A retrospective cohort study was performed at a single academic center, including patients who sustained a displaced proximal humerus fracture treated with ORIF using locking plates over a 20-year period. A minimum follow-up of 6 months was required. Exclusion criteria included concomitant glenoid fractures, humeral shaft fractures, primary bone malignancies, metastatic disease, or lack of preoperative CT scan. CTHU were measured at 4 distinct regions with the glenoid vault to assess bone density. Patients were categorized into those requiring subsequent revision to arthroplasty and those who did not. Statistical analyses were performed using standard tests for categorical and continuous variables, with significance set at P <.05.

RESULTS

A total of 135 patients were identified, with 95 patients who successfully underwent ORIF and 40 who required revision to arthroplasty. Patients who required revision to arthroplasty had lower mean CTHU than those without revision (110.9 ± 42.6 vs. 170.5 ± 45.9, P < .001). Patients with 2-part (166.9 ± 44.9 vs 113.9 ± 43.3, P < .0001) and 3-part (175.7 + 47.3 vs 118.4 + 54.0) proximal humerus fractures who underwent revision arthroplasty had significantly decreased mean CTHU than patients who did not undergo revision.
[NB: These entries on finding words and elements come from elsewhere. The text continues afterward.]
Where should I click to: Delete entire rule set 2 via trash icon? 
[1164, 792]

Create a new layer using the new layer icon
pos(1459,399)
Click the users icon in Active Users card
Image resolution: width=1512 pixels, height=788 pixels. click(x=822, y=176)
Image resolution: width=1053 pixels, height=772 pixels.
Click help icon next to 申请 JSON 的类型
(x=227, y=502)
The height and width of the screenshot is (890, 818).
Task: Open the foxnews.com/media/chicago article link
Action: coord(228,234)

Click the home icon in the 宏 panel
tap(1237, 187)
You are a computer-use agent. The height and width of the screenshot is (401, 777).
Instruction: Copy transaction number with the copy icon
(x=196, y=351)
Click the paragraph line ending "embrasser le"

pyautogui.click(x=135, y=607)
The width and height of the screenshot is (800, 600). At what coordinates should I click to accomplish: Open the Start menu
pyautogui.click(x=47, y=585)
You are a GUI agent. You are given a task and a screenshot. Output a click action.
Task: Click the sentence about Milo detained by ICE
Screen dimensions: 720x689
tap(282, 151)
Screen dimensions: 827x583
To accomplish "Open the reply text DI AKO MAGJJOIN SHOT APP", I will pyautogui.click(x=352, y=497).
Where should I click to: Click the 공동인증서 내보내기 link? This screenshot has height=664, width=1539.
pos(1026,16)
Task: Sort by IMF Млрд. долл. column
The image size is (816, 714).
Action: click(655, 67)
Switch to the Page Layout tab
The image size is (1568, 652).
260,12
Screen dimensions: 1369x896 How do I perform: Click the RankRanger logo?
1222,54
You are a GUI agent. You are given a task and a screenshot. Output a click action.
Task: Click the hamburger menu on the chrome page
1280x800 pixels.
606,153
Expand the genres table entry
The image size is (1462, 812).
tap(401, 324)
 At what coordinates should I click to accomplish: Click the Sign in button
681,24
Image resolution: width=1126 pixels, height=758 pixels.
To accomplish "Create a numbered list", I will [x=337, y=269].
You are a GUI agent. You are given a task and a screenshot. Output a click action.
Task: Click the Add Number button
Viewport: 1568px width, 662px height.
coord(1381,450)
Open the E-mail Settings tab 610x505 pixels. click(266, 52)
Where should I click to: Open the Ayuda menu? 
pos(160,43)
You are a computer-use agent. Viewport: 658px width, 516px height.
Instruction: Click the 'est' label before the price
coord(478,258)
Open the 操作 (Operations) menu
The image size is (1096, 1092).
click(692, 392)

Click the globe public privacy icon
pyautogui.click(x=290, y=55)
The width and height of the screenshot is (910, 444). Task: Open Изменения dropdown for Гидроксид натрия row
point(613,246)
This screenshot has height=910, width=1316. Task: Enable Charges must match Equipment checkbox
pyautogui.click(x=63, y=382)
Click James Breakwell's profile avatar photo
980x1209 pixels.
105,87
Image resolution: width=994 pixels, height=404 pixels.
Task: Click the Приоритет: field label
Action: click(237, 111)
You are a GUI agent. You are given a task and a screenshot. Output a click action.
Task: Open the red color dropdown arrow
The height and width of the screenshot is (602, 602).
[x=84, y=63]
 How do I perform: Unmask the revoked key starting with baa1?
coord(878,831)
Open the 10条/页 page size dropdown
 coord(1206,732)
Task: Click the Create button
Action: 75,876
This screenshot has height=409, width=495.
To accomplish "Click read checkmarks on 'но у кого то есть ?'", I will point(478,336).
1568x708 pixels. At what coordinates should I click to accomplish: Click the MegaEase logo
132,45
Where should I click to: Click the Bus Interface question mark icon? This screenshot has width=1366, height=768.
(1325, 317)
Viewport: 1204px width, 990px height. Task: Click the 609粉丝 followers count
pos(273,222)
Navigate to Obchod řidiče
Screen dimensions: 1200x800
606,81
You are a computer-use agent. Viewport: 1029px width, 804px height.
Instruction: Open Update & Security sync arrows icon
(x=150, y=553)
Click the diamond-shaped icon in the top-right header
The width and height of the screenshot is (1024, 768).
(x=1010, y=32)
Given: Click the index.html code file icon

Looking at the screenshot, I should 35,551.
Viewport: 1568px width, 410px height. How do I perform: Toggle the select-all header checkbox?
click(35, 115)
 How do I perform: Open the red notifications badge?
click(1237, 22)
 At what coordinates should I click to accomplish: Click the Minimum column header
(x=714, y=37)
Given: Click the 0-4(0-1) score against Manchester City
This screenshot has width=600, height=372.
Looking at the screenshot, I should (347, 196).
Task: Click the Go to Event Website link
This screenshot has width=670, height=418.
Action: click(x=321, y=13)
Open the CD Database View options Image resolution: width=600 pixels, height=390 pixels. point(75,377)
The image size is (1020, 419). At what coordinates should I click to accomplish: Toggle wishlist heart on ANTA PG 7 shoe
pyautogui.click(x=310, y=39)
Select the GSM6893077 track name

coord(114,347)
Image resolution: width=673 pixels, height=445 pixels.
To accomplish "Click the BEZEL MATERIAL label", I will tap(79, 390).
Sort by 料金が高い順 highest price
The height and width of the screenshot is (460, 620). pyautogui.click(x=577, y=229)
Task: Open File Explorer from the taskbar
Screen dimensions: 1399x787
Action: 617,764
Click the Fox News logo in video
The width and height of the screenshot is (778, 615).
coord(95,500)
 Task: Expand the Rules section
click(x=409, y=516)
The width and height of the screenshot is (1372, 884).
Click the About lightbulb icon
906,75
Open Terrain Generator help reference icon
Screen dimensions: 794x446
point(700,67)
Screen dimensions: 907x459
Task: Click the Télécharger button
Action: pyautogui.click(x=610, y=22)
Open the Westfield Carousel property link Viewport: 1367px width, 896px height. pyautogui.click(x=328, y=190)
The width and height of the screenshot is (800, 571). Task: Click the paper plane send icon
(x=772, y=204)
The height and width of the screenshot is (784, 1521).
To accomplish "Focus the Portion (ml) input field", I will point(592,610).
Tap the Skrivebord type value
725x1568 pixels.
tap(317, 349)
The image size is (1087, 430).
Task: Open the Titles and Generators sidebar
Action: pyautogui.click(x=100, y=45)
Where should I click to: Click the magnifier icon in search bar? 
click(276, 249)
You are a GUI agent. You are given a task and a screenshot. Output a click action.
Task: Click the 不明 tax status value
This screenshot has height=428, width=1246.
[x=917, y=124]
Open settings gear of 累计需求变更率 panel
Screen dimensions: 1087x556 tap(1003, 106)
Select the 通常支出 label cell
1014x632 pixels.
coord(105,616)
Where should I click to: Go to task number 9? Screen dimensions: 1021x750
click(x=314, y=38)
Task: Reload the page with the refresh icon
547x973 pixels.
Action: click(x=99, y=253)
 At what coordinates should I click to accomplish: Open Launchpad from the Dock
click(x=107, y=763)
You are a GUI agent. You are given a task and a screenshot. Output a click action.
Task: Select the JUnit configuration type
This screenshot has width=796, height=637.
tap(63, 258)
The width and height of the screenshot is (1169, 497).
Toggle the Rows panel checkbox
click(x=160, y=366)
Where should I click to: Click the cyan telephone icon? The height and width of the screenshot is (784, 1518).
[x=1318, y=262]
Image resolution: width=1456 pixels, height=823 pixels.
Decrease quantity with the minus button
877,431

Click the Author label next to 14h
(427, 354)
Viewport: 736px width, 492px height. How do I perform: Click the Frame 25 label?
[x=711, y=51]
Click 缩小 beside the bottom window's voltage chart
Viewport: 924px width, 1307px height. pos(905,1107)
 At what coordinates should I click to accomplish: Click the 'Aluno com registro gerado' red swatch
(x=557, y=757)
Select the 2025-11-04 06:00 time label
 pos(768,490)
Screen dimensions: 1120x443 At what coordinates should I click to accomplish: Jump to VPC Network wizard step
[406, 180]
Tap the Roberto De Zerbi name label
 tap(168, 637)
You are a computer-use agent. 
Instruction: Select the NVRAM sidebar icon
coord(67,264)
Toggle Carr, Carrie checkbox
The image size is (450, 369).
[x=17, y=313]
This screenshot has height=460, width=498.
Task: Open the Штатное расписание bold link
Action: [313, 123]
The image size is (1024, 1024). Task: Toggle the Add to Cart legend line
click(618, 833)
CTHU of the glenoid vault <160 HU significantly increased the risk of revision to arthroplasty after ORIF (P < .001, relative risk 3.00, 95% confidence interval 1.28-7.02). Within the failed cohort who required revision to arthroplasty, there was no difference in CTHU between those who failed within 6 months or after 6 months from ORIF (92.9 ± 37.7 vs. 134.3 ± 50.9, P = .057); there was a significant difference in revision rates of 2-part proximal humerus fractures with CTHU <160 than those with CTHU >160 (P = .004). CTHU of the glenoid vault were found to be positively correlated to the deltoid tuberosity index (R = 0.72, P < .001) and combined cortical thickness of the humerus (R = 0.21, P = .02).

DISCUSSION AND/OR CONCLUSION

CTHU of the glenoid vault <160 HU is an independent risk factor for ORIF failure in patients with displaced proximal humerus fractures, leading to a higher likelihood of requiring revision to arthroplasty. This opportunistic measurement CTHU can assist surgeons in informed decision making between ORIF and primary arthroplasty in the management of these fractures.